▶ **INSTRUCCIONES DE LA TAREA**: Por favor, reproduce sin ningún cambio el pasaje del texto sobre los pacificadores que va desde "El mundo es" hasta "su historia reciente.", ambos incluidos.

▶ **EXTRACTO DEL DOCUMENTO**:
* * * * * * *

Por el contrario, a poco que uno esté concienciado del cambio de paradigma económico y tenga cierta perspicacia para intuir las nuevas oportunidades laborales que el progresismo ha alumbrado gracias a ZP, las posibilidades de forrarse con el mínimo esfuerzo aumentan exponencialmente. El trabajo de Pacificador quizás sea de los más agradecidos en cuanto a la relación horario/sueldo, como ha quedado acreditado en la performance de Ayete, protagonizada por la ETA y sus cheerleaders. Si está mínimamente versado en los rudimentos de la verborrea progre y sabe ponerse en el lugar oportuno en el momento indicado, también usted podría participar en la próxima conferencia de paz, aunque sea para llevarle a Kofi la maleta del trinque. ¿Quién pone los límites?
El mundo es eterno conflicto, desorden, caos de todo tipo amenazando constantemente la entropía del sistema; en otras palabras, un panorama cojonudo para quien esté dispuesto a postularse como eficaz pacificador, no importan las circunstancias ni la región del globo terráqueo de que se trate. Guerras más o menos larvadas suele haber siempre no menos de cuarenta a lo largo y ancho del planeta, así que no ha de faltar trabajo a los negociadores internacionales, que a estos efectos son como los agentes FIFA; solo que en lugar de operar con contratos de jugadores de fútbol trafican con resoluciones de la ONU, mucho más fáciles de conseguir, como nos enseña su historia reciente.

* * * * * * *

▶ **LISTADO PROPORCIONADO**:
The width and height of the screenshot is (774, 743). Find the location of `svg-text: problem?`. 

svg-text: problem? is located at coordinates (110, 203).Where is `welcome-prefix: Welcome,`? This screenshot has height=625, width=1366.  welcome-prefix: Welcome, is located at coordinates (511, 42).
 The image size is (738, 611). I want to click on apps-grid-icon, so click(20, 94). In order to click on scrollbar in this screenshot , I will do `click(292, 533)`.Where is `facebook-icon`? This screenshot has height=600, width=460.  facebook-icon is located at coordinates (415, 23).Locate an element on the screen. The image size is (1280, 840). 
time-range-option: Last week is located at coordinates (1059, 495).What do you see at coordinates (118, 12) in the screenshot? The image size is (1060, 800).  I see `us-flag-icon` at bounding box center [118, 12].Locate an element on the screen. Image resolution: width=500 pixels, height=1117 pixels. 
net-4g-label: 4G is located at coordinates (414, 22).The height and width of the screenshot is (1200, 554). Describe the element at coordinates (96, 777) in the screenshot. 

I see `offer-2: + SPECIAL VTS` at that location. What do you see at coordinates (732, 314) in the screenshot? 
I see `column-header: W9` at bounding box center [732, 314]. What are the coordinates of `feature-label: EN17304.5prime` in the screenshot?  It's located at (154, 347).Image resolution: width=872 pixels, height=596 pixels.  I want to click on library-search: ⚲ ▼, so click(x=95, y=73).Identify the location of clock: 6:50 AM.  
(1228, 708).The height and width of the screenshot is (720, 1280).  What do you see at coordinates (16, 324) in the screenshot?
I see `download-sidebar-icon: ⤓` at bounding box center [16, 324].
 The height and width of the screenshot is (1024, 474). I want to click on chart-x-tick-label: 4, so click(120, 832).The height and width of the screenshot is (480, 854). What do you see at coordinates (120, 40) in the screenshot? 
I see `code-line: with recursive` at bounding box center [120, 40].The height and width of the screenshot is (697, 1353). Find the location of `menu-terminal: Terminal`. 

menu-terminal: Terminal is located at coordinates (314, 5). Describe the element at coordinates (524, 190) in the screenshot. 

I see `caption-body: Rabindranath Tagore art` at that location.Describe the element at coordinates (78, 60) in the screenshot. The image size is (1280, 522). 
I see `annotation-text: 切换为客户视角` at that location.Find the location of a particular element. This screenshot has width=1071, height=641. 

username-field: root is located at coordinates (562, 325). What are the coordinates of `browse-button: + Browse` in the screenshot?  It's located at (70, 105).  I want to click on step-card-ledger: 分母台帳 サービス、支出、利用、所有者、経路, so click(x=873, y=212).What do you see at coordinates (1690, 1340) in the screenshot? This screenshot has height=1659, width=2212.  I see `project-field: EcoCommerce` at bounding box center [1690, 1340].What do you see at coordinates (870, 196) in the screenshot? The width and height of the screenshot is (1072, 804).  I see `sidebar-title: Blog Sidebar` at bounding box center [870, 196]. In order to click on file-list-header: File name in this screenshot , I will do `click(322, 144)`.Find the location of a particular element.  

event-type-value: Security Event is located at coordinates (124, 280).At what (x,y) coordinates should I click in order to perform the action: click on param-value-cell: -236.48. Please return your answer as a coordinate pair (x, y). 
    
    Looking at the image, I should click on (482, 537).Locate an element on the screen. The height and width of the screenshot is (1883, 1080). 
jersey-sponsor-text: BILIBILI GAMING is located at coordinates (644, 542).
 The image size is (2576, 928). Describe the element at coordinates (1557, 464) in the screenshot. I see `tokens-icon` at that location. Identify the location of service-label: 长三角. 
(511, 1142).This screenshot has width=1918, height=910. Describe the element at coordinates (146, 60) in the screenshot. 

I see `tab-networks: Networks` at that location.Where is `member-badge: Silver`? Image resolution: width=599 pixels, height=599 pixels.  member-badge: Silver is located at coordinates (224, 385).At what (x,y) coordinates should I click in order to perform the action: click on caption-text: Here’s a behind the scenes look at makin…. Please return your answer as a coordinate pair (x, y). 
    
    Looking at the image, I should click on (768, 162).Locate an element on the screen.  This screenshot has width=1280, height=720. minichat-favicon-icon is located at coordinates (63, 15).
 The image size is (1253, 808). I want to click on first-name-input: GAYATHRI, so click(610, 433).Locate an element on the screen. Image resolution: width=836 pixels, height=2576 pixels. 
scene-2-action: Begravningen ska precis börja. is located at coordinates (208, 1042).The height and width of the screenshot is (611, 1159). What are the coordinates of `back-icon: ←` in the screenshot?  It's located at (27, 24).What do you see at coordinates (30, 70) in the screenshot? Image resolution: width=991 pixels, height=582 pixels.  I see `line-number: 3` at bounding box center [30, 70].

* * * * * * *

▶ **SOLUCIÓN**:
El mundo es eterno conflicto, desorden, caos de todo tipo amenazando constantemente la entropía del sistema; en otras palabras, un panorama cojonudo para quien esté dispuesto a postularse como eficaz pacificador, no importan las circunstancias ni la región del globo terráqueo de que se trate. Guerras más o menos larvadas suele haber siempre no menos de cuarenta a lo largo y ancho del planeta, así que no ha de faltar trabajo a los negociadores internacionales, que a estos efectos son como los agentes FIFA; solo que en lugar de operar con contratos de jugadores de fútbol trafican con resoluciones de la ONU, mucho más fáciles de conseguir, como nos enseña su historia reciente.